### TASK BRIEF
Collect every line below that contains the word "Given".

### EXERCISE MATERIAL
===============

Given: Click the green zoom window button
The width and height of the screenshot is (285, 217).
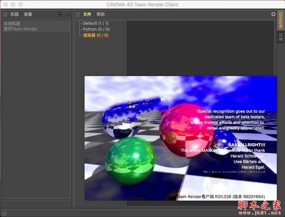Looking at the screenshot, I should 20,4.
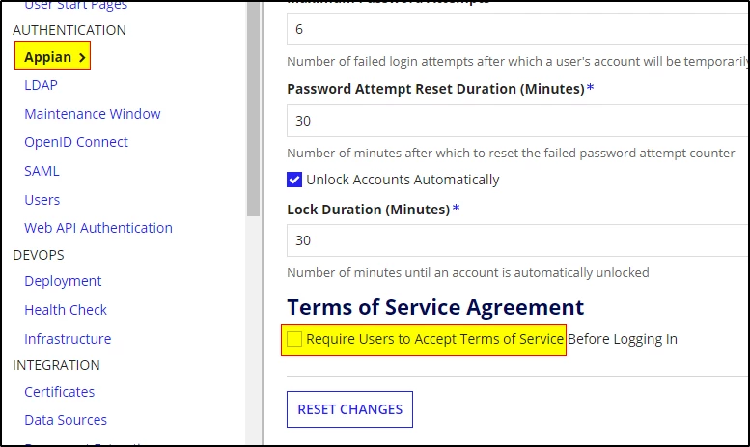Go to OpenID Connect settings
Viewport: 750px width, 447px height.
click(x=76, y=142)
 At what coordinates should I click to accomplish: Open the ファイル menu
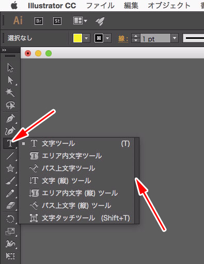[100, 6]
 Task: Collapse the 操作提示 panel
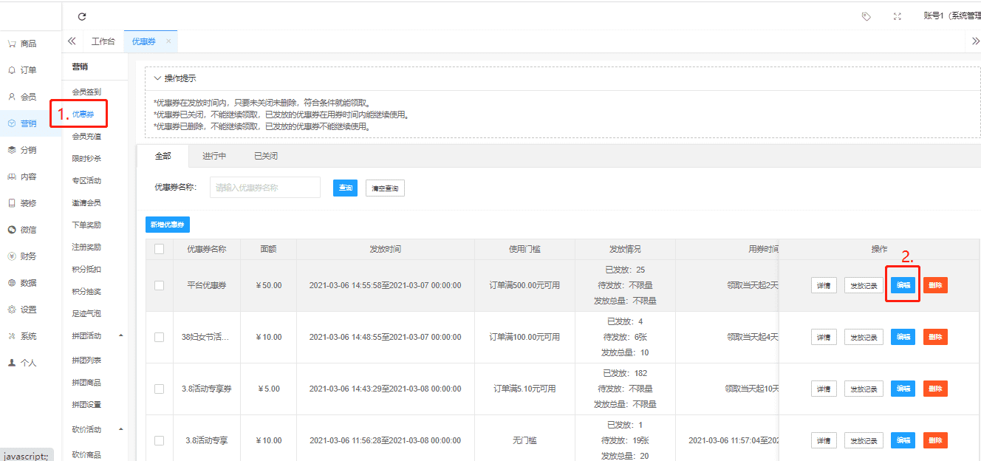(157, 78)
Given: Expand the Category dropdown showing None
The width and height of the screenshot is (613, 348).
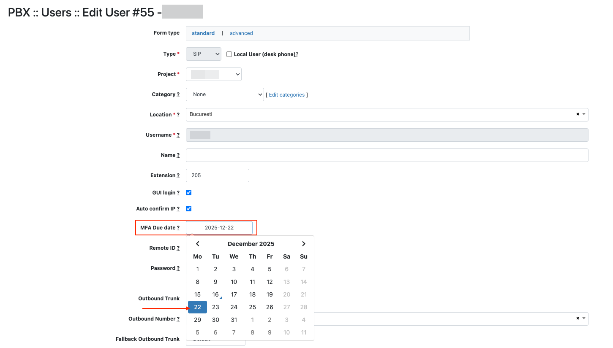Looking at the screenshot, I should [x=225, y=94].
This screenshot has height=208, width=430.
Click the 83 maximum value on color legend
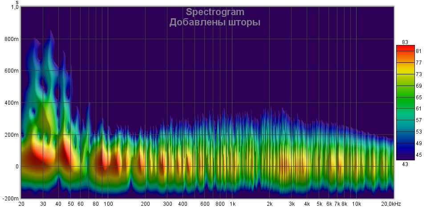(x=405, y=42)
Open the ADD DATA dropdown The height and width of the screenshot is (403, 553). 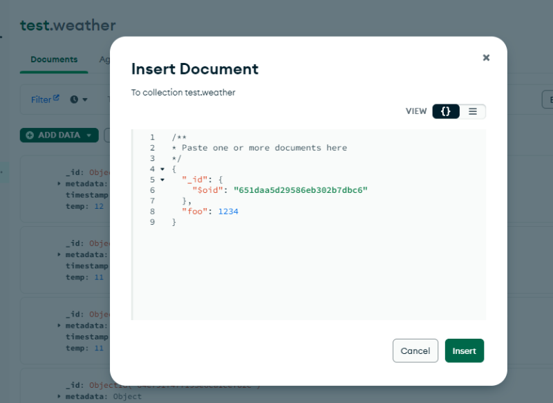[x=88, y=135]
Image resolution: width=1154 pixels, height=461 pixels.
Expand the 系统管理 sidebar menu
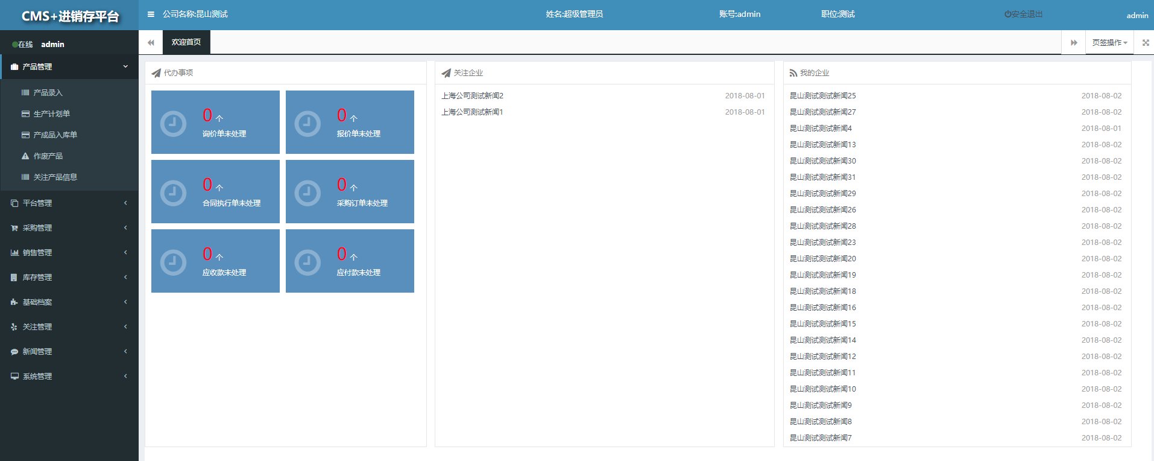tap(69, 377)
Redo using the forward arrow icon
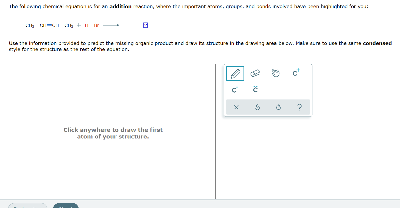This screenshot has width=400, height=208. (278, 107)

===============

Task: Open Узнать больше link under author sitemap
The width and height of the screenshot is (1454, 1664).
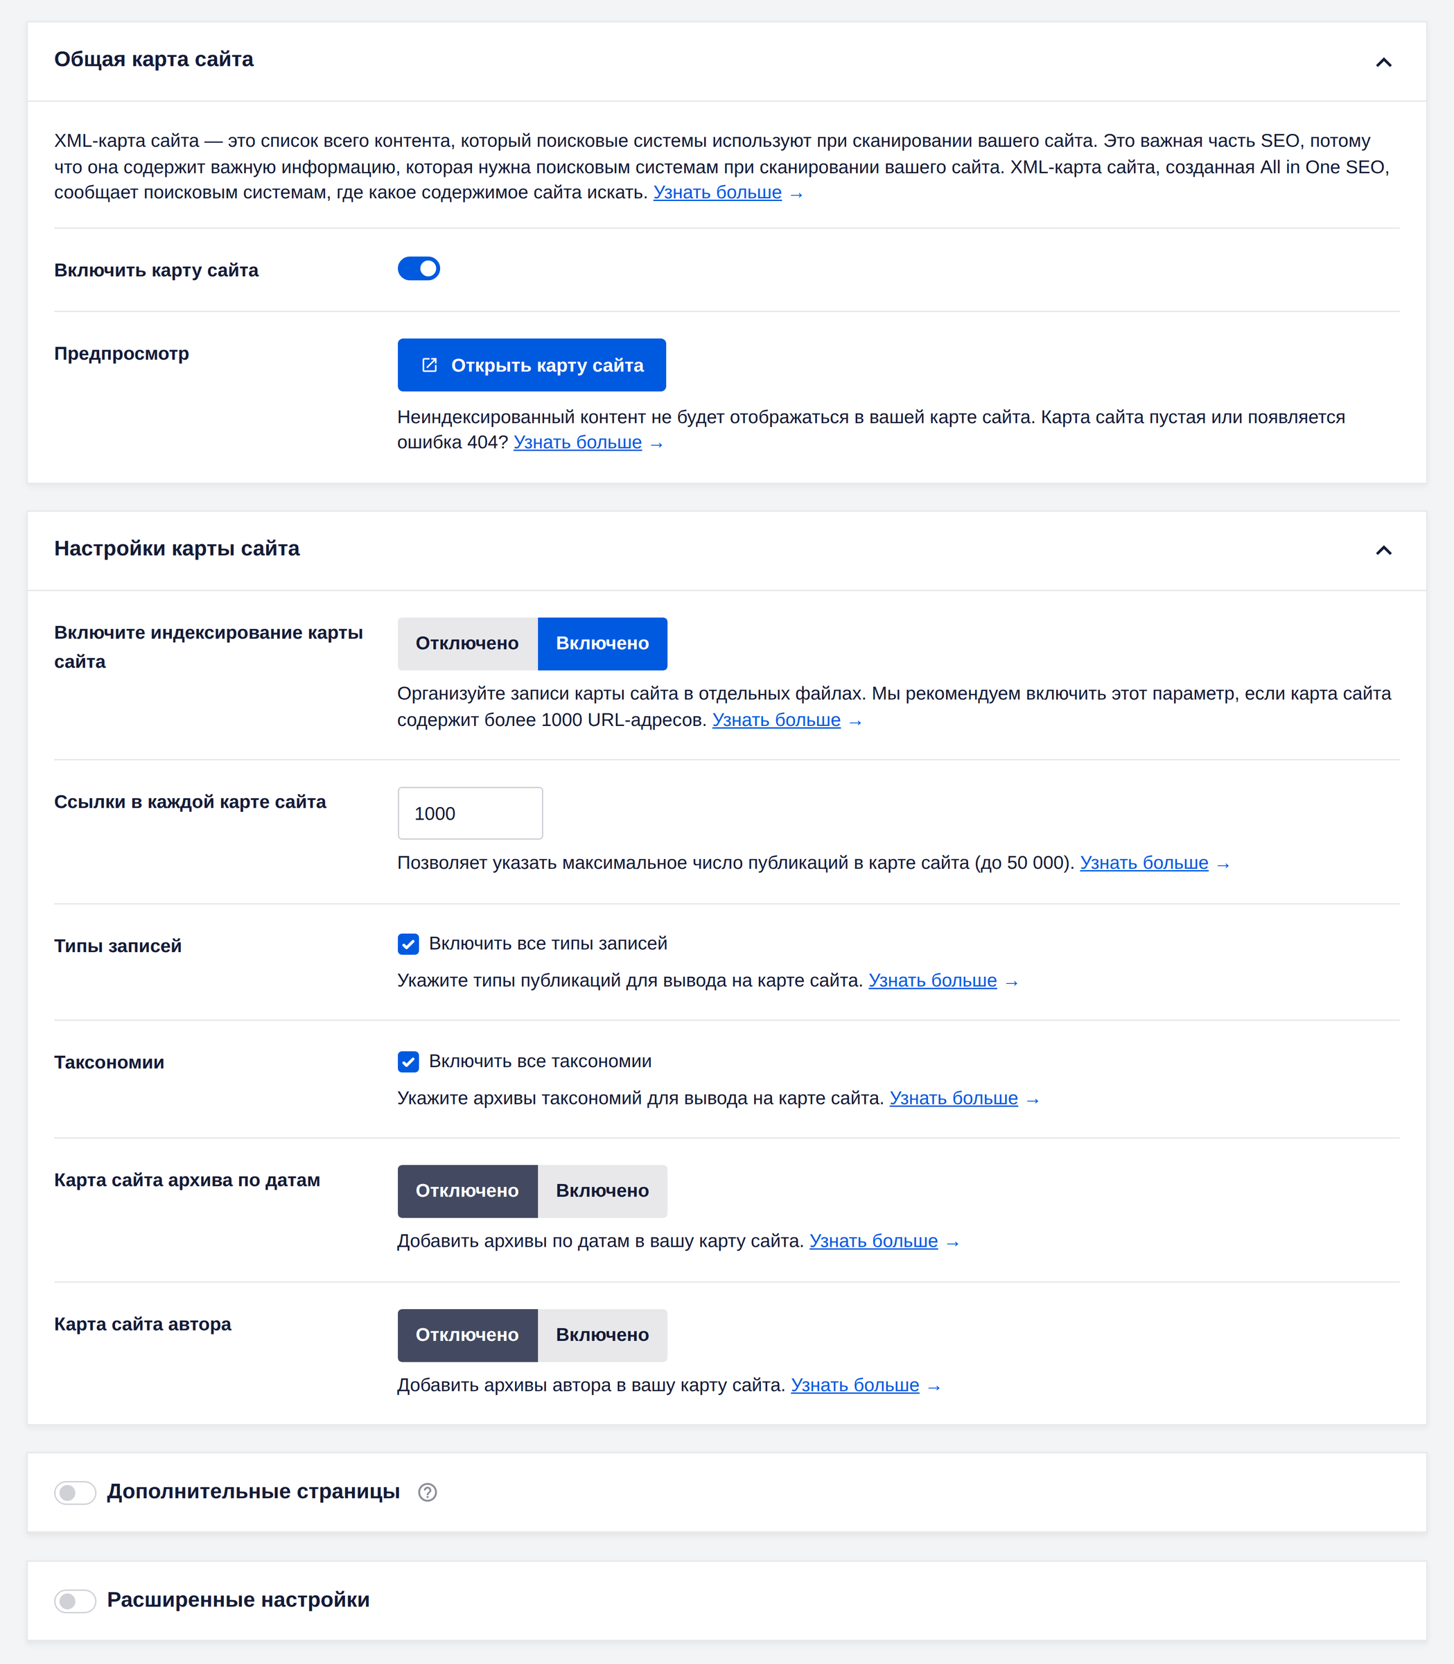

===============

### SOLUTION TO THIS TASK
Given: Click the green zoom window button
Given: Expand the Category dropdown showing None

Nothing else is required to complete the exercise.